Господин Тахи угощал господина подбана Форчича, который любил хаживать в гости, что можно было сразу заметить по его весьма круглому брюшку и красному носу. Подбан сильно потрудился за обильным обедом и беспрестанно вытирал пот с кончика носа. Оба мужчины сидели за столом, разговаривая о государственных делах, а госпожа Елена, в мягкой шубке, устроилась возле камина и слушала их. Лицо ее было бледно и грустно, губы сжаты, она смотрела перед собой, опустив голову; в глазах ее поблескивал иногда тот темный лихорадочный блеск, что предвещает близкую смерть.

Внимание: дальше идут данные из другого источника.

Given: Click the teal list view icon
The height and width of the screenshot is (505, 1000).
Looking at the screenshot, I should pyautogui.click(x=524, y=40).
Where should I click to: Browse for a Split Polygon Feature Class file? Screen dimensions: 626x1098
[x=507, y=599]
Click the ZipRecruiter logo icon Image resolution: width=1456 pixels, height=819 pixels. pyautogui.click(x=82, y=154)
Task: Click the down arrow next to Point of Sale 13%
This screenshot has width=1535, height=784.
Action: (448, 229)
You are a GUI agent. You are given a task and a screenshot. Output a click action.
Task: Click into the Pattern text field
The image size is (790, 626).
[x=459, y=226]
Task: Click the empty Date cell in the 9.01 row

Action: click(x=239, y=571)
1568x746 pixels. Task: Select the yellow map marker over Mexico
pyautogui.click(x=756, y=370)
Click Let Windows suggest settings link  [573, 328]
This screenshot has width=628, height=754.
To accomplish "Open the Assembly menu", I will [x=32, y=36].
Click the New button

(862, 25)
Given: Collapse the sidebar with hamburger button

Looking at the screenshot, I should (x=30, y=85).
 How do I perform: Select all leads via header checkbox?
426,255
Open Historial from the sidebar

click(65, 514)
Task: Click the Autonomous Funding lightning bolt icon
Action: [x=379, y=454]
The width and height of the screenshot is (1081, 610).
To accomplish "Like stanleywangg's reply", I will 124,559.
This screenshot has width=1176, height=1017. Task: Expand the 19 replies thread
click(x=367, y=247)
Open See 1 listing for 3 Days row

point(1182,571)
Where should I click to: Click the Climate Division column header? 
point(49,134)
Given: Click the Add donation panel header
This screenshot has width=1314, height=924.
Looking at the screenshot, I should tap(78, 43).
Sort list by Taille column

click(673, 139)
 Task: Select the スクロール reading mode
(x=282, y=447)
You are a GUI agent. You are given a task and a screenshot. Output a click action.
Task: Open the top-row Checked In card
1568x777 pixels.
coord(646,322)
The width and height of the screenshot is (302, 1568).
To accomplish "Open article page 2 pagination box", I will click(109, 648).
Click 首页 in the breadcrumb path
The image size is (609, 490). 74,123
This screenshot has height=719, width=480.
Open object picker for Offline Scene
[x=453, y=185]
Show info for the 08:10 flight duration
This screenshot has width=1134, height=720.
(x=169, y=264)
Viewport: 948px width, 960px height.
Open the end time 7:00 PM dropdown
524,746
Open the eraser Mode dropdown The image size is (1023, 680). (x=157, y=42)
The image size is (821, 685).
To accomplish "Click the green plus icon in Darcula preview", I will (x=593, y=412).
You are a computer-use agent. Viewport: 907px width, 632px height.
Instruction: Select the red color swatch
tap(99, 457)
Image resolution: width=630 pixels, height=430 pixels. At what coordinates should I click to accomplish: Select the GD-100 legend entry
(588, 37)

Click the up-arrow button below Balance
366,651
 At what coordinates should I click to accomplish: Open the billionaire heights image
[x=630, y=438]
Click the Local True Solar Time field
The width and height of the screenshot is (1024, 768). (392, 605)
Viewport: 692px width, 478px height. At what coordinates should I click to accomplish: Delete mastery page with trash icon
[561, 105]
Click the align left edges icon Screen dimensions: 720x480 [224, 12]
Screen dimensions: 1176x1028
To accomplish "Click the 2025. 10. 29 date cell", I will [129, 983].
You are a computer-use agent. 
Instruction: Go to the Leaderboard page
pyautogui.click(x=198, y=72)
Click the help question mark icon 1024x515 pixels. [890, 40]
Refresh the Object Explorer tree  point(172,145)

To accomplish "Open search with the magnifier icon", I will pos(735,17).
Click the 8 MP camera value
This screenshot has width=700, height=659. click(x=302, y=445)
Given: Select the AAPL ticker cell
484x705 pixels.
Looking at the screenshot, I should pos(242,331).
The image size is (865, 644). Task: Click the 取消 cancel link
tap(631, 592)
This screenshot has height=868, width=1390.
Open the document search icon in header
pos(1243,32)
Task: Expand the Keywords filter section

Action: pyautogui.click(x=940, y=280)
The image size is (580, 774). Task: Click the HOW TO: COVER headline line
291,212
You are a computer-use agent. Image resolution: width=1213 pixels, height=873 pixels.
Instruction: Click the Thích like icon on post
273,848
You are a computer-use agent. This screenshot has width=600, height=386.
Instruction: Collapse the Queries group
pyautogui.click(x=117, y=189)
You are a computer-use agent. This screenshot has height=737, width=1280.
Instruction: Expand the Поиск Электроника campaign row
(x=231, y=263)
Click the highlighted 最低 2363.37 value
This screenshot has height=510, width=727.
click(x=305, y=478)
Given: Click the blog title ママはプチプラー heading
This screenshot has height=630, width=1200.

– Пусть себе лают, – сказал, смеясь, Тахи, окончив обед, – пусть себе кричат, а я буду делать, что мне нравится. Крестьянские собаки землю должны целовать пере-До мной, тогда они могут быть спокойны, Если старая Хенинг укрощала их плетью, я их буду угощать похлеще. Знаю, что они злы, что весь край кипит, но разве не я главный конюший? Неужели же я не сумею укротить эту крестьянскую сволочь?
– Optime, spectabilis domine,[59] – подбан осклабился, и маленькие пьяные глазки его засверкали, как у барсука. – Так пм и надо! Разве мы не господа?
– Королевская камера посадила мне на шею этого мошенника Грдака, который расхаживает у меня по дому, как еж. Но пусть! Я подпущу такого дыму этому соглядатаю королевской камеры, что он сбежит от головной боли, и позабочусь, чтоб мои пожунские друзья избавили меня от этой чумы.
– Optime dixisti,[60] – сказал, смеясь, пьяный подбан.
– Скажи мне, amicissime frater,[61] – спросил Тахи, – не слыхал ли ты, кто у нас будет баном?
– Ни… чего! – пролепетал Форчич.
– Каждый день разносятся новые вести. Называют то одного, то другого; за ночь баны растут, как грибы. Я старался убедить королевских советников, чтоб назначили либо старого Алапича, либо Мато Кеглевича; да так, вероятно, и будет.